American football team season

The 2023 season was the Seattle Seahawks' 48th in the National Football League (NFL) and their 14th and final season under the head coach/general manager tandem of Pete Carroll and John Schneider. The Seahawks matched their 9–8 record from the previous year, but unlike 2022, it was not enough to qualify for the playoffs, as they finished in third place in the division behind the San Francisco 49ers and Los Angeles Rams, and in a three-way tie with the Green Bay Packers and New Orleans Saints for the last Wild Card spot, which the Packers claimed on a strength of victory tiebreaker.
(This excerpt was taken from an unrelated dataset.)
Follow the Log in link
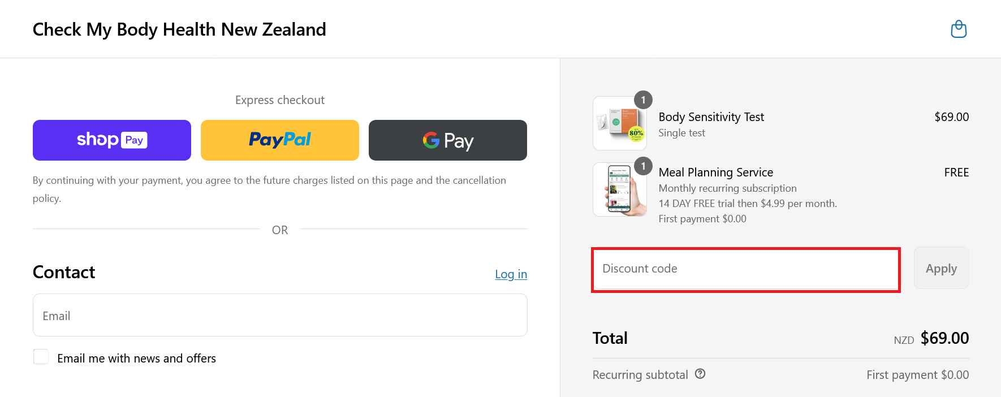This screenshot has width=1001, height=397. click(511, 274)
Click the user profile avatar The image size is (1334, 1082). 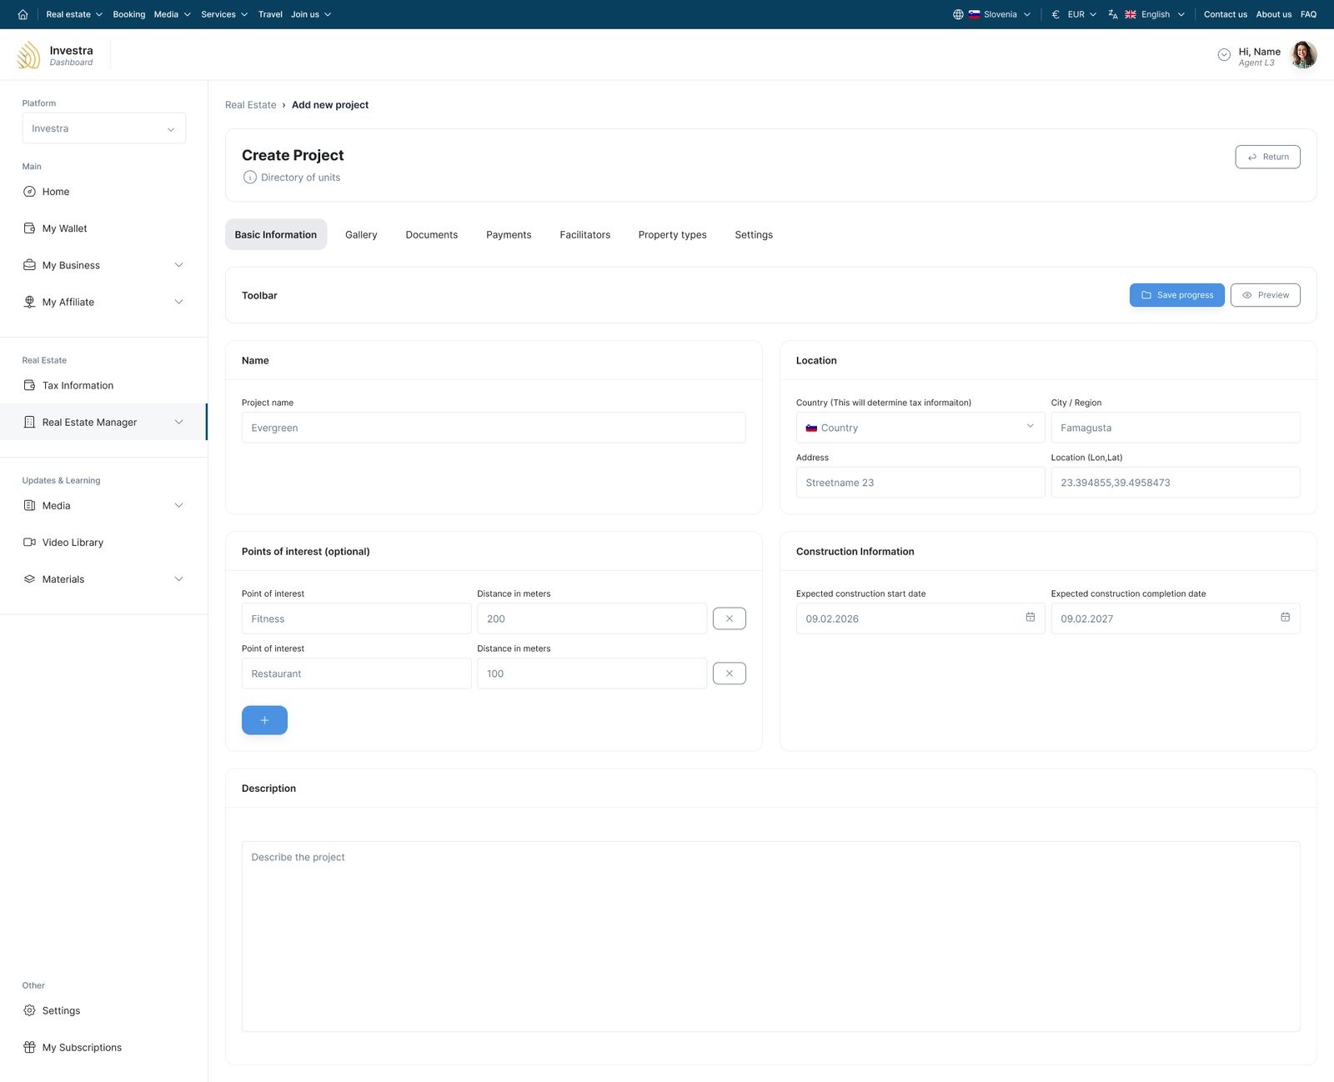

Despite a 5–2 start, key injuries to Geno Smith, Kenneth Walker III, DK Metcalf, and Devon Witherspoon, and poor defensive play led to the Seahawks losing five of their next six. While the Seahawks would win two games in a row, a loss to the Steelers cost them control of their own destiny. In total, Seattle played 11 games and went 3–8 against teams that finished with a winning record (Cincinnati being the only one that missed the postseason), culminating in a collapse that cost them an appearance in the postseason.

This was the second time in three seasons that Seattle missed the playoffs, and was the first season since 2009 that Dave Canales was not on the team's payroll, as the Tampa Bay Buccaneers hired him to be their offensive coordinator for one year. Canales would go on to be hired as the head coach of the Carolina Panthers the following year.
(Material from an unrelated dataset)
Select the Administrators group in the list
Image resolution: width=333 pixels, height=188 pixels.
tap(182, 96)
On March 26, 2023, the Seahawks resigned longtime linebacker Bobby Wagner, who played for the Los Angeles Rams during the previous season, for a second stint with the team.

On January 10, 2024, three days following the season's conclusion, head coach Pete Carroll and the Seahawks mutually agreed to part ways, having served since 2010. Carroll would transition to an unspecified advisory role within the Seahawks organization before subsequently being hired as head coach of the Las Vegas Raiders the following year.
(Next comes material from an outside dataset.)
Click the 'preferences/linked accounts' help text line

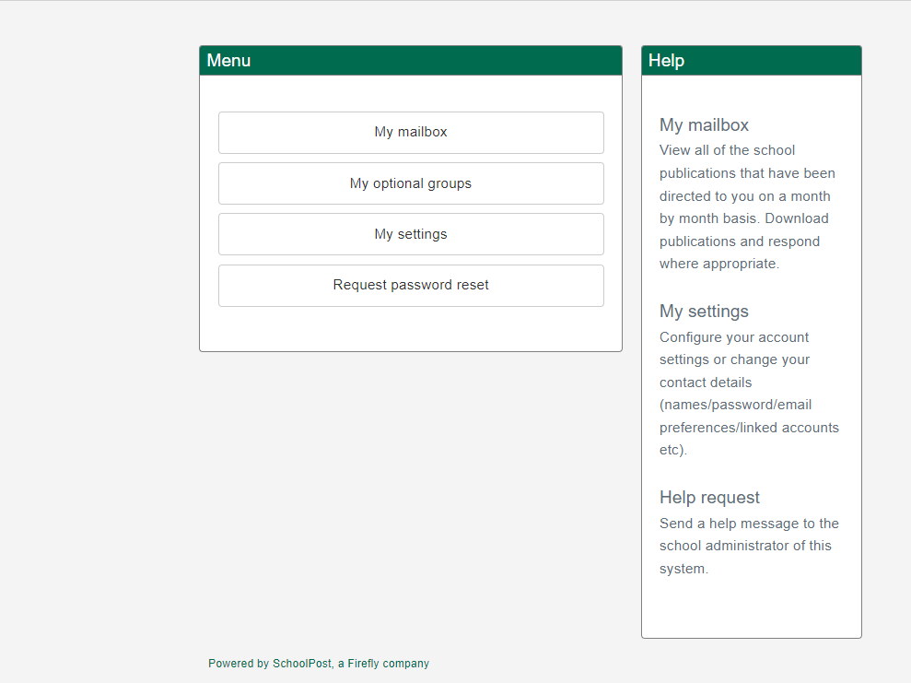(x=749, y=428)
The Seattle Seahawks drew an average home attendance of 68,735 in eight home games in the 2023 NFL season, the 18th highest in the league.

==Draft==

2023 Seattle Seahawks draft selections
| Round | Selection | Player | Position | College | Notes |
| 1 | 5 | Devon Witherspoon | CB | Illinois | From Broncos |
| 20 | Jaxon Smith-Njigba | WR | Ohio State |  |
| 2 | 37 | Derick Hall | DE | Auburn | From Broncos |
| 52 | Zach Charbonnet | RB | UCLA |  |
| 3 | 83 | Traded to the Denver Broncos |  |  |  |
| 4 | 108 | Anthony Bradford | G | LSU | From Broncos |
| 123 | Cameron Young | DT | Mississippi State |  |
| 5 | 151 | Mike Morris | DE | Michigan | From Steelers |
| 154 | Olusegun Oluwatimi | C | Michigan |  |
| 6 | 198 | Jerrick Reed II | S | New Mexico |  |
| 7 | 237 | Kenny McIntosh | RB | Georgia |  |

2023 Seattle Seahawks undrafted free agents
| Name | Position | College | Ref. |
| Holton Ahlers | QB | East Carolina |  |
| M. J. Anderson | DE | Iowa State |
| Michael Ayers | LB | Ashland |
| Jake Bobo | WR | UCLA |
| Lance Boykin | CB | Coastal Carolina |
| Cam Bright | LB | Washington |
| Arquon Bush | CB | Cincinnati |
| James Campbell | Montana State |
| Robert Cooper | DT | Florida State |
| Noah Gindorff | TE | North Dakota State |
| John Hall | WR | Northwood |
| Griffin Hebert | TE | Louisiana Tech |
| C. J. Johnson | WR | East Carolina |
| Matt Landers | Arkansas |
| Tyjon Lindsey | Oregon State |
| Patrick O'Connell | LB | Montana |
| Ty Okada | S | Montana State |
| Morrell Osling III | UCLA |
| Kendall Randolph | G | Alabama |
| Chris Smith | RB | Louisiana |
| Chris Stoll | LS | Penn State |
| Jonathan Sutherland | S |
| Jacob Sykes | DE | UCLA |
| Jonah Tavai | DT | San Diego State |
| Christian Young | S | Arizona |

Draft trades

==Preseason==

| Week | Date | Opponent | Result | Record | Venue | Recap |
|---|---|---|---|---|---|---|
| 1 | August 10 | Minnesota Vikings | W 24–13 | 1–0 | Lumen Field | Recap |
| 2 | August 19 | Dallas Cowboys | W 22–14 | 2–0 | Lumen Field | Recap |
| 3 | August 26 | at Green Bay Packers | L 15–19 | 2–1 | Lambeau Field | Recap |

===Game summaries===
====Preseason Week 1: vs. Minnesota Vikings====

| Quarter | 1 | 2 | 3 | 4 | Total |
|---|---|---|---|---|---|
| Vikings | 3 | 7 | 3 | 0 | 13 |
| Seahawks | 0 | 7 | 10 | 7 | 24 |

====Preseason Week 2: vs Dallas Cowboys====

| Quarter | 1 | 2 | 3 | 4 | Total |
|---|---|---|---|---|---|
| Cowboys | 0 | 7 | 7 | 0 | 14 |
| Seahawks | 3 | 14 | 0 | 5 | 22 |

====Preseason Week 3: at Green Bay Packers====

| Quarter | 1 | 2 | 3 | 4 | Total |
|---|---|---|---|---|---|
| Seahawks | 0 | 7 | 0 | 8 | 15 |
| Packers | 3 | 9 | 0 | 7 | 19 |

==Regular season==
===Schedule===
Divisional matchups: the NFC West played the NFC East and the AFC North.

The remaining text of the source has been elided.